** START PASSAGE PROVIDED **
Discussion in 'General Technical Questions and Answers' started by K0CMH, Mar 12, 2008.
If the tuner will match a 40m dipole used on 160m..... Operate?
Don't blame an improperly designed antenna on the feedline.
To answer your question... Yes, If all you have is a 40 meter dipole
and you want to try 160, and the tuner will present an acceptable match to the transmitter, why not ?? It might not be the most efficient setup, but
several steps above ( for instance ) a 160 meter mobile whip.
One thing which hasn’t been mentioned is that if the impedance of the terminating load is the same as the characteristic impedance of the transmission line (the line is matched), the impedance presented to the transmitter will be the impedance of the load. No ½-wave lengths are necessary under those circumstances as any length will match.
So, if you are having problems with a mobile antenna to which you added transmission line, you may have problems other than the simple added length.
1. The antenna may be presenting termination impedance far removed from the characteristic impedance of the transmission line. (i.e.: it’s not a 50-Ohm antenna)
2. The connectors used to “splice” the additional length of transmission line may not be properly attached to the transmission line.
3. VSWR generally doesn’t affect receive in modern receivers. The RF amplifier is generally an FET (Field Effect Transistor) type device with relatively high input impedance. If the addition of a VSWR meter and jumper makes a difference on receive, you may have connectorization problems somewhere.
Yes, it is a great experiment, go for it! Remember that most commercially made antennas are designed today to present a nominal 50-Ohm termination to the transmission line when resonant. If you are do not get a usable VSWR on a commercially made antenna, some adjustment may be in order. There are some antennas on the market today which are really designed for land mobile (business or public safety) service, and are not tuned to amateur frequencies out of the box. Most times, these have cutting charts to give the end-user a starting point for resonating the antenna.
** END PASSAGE PROVIDED **
THE PROBLEM: In the forum discussion above, what kind of device is the RF amplifier in modern receivers generally said to be?
** START RAW RECORDS **
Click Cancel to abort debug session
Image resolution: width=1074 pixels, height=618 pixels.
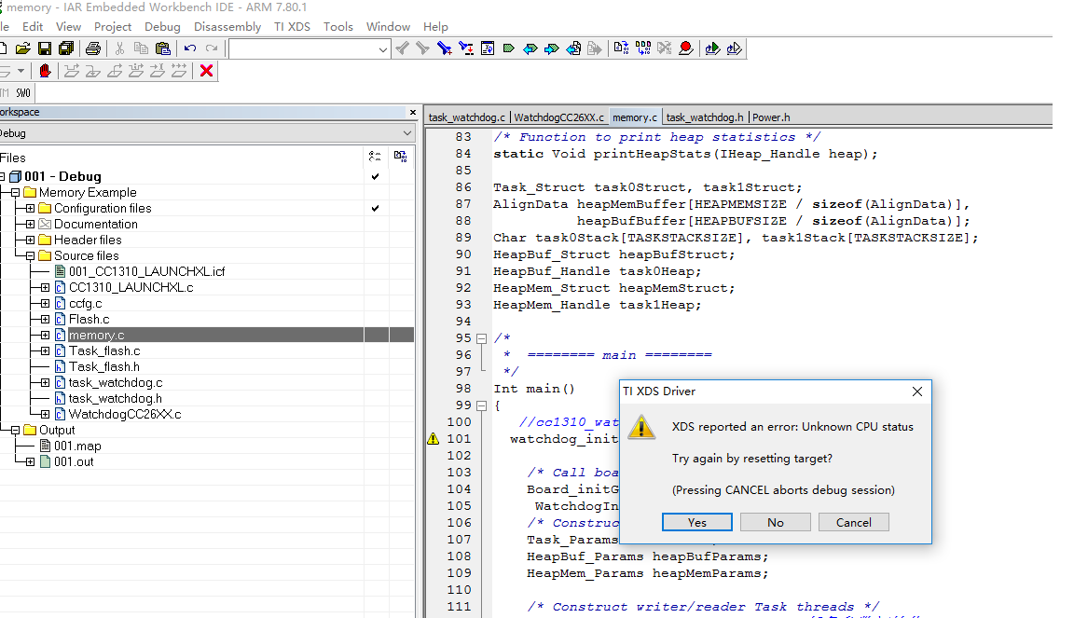[x=853, y=522]
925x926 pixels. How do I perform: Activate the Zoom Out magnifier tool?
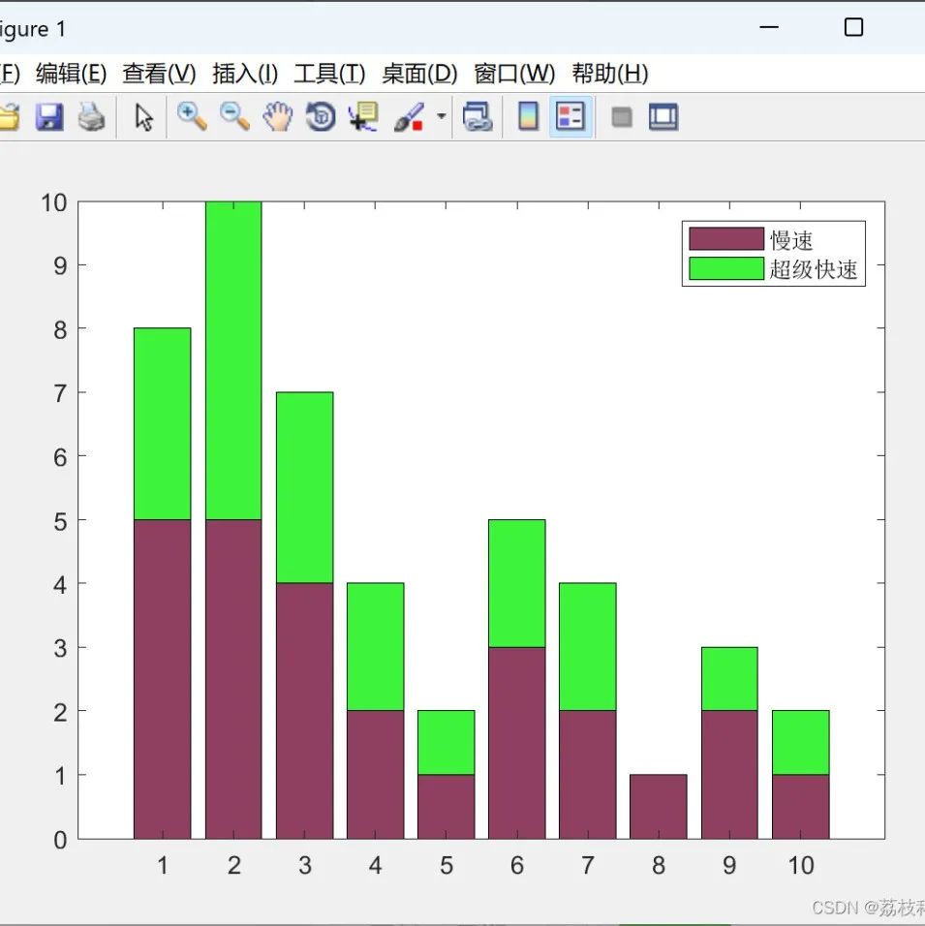click(x=234, y=116)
** END RAW RECORDS **
TASK RESULT: It is generally an FET (Field Effect Transistor) type device with relatively high input impedance.